We recently published

Jim Cramer Took A Side On Biggest AI Debate & Discussed These 13 Stocks. Target Corporation (NYSE:TGT) is one of the stocks discussed by Jim Cramer.

Merchandise retailer Target Corporation (NYSE:TGT)’s shares are up by 35% over the past year and by 25% year-to-date. Wells Fargo discussed the firm on May 12th as it raised the share price target to $140 from $135 and kept an Overweight rating on the stock. The bank commented that Target Corporation (NYSE:TGT) could post a strong set of first-quarter earnings results and provide investors with an upside surprise and a guidance raise. Barclays also raised the share price target to $115 from $108 on the back of an improving sales environment. Target Corporation (NYSE:TGT)’s earnings saw its $25.4 billion in revenue and $1.71 in earnings per share beat analyst estimates of $24.64 billion and $1.46. Cramer discussed the firm following the report:

“Great numbers. . .okay so they thought it was very important, I think, to give conservative guidance. . .last year was the Nintendo Switch launch, they had a fantastic Nintendo Switch launch, so it’s going to be very difficult. 4% net sales growth, guidance, reflects some moderation from Q1. . .but you gotta remember, two percentage points higher than our initial guide, which is what I care about. They just, they’re tamping down things. . .underpromise, overdeliver. I want to buy the weakness. I think Target is in a major turn. A lot of it has to do with a complete change in merchandise. . .this is a fabulous turn. . .my favorite thing, no buyback, pouring the money into stores, pouring, the stores look terrible. Some of them hadn’t been done in a decade. That’s no longer acceptable for management. And I like this management.

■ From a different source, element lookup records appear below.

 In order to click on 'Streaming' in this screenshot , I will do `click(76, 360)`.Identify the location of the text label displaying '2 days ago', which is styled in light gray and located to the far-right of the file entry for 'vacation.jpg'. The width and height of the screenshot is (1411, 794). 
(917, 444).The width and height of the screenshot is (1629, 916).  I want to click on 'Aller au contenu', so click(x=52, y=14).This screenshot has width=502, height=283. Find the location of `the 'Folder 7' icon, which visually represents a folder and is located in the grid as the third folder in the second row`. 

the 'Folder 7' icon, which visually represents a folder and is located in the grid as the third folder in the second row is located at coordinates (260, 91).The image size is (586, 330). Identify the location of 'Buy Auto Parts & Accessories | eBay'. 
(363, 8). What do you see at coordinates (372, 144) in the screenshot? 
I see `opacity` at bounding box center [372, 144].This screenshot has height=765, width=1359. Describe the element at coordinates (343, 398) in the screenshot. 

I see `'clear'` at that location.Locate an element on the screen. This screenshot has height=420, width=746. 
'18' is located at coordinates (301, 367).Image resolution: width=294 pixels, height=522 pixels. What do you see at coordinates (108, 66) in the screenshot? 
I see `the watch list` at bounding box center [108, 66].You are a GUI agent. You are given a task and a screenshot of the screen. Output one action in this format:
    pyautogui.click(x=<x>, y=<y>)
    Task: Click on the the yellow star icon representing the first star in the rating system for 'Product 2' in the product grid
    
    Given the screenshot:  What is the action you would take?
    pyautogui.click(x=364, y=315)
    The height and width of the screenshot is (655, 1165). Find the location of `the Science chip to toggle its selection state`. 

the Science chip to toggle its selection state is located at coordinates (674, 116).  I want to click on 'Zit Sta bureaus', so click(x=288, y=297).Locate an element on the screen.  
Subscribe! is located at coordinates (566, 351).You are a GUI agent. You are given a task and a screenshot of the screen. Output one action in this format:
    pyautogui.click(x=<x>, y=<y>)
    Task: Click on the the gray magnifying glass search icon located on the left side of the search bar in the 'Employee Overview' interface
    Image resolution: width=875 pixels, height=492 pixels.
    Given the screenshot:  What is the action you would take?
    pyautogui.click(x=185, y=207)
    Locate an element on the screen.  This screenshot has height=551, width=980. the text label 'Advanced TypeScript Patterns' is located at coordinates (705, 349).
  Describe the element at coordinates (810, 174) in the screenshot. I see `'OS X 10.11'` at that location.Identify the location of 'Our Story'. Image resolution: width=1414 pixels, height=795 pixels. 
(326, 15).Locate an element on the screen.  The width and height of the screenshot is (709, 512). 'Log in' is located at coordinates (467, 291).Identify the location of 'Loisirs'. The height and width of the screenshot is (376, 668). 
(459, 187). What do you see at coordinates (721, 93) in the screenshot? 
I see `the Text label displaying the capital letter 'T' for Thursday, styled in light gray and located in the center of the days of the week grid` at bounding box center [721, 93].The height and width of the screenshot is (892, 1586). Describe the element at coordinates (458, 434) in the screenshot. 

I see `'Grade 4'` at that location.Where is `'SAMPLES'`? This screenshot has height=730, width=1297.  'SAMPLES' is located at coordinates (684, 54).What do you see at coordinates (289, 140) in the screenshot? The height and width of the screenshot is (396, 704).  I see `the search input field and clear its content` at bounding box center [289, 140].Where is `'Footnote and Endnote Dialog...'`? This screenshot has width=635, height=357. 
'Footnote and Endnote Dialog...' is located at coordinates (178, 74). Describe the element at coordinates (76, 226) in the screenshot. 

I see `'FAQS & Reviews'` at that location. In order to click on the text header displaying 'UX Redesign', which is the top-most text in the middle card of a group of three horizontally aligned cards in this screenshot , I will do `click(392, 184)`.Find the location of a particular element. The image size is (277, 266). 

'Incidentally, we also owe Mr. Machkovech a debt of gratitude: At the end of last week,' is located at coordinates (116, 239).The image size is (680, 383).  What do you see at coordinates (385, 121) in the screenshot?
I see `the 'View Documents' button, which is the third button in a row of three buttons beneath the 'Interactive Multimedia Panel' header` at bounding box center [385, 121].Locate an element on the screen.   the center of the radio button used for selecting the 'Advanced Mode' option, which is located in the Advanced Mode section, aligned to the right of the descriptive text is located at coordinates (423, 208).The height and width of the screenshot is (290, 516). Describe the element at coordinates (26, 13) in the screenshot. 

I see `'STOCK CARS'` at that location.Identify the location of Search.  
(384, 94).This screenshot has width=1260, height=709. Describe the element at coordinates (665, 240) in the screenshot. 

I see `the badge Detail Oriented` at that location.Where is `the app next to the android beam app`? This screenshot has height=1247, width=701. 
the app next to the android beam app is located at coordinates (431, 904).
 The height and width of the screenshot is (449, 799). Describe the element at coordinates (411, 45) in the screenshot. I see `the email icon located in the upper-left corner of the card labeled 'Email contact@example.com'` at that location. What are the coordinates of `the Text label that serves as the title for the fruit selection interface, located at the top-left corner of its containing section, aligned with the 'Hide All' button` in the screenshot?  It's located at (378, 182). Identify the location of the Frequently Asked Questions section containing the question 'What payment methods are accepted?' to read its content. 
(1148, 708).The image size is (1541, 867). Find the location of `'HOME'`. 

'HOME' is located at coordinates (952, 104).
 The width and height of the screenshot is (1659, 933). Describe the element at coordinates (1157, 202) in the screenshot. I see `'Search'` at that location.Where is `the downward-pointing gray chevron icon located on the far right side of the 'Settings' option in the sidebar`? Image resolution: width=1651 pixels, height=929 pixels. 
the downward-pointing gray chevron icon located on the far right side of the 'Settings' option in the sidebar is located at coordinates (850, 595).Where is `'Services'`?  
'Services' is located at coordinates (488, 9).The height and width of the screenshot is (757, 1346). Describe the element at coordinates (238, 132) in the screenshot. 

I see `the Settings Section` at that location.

“I was going over fashion with them. . .they have just blown up the product line. It is so much better than even a year ago. So don’t lose faith on that conservative guidance. They have it now. Now are they the old target? I mean everyone thinks they’re a shadow of their former self. It doesn’t have to be like that.”

Jim Cramer Can’t Help But Be Impressed By Target (TGT)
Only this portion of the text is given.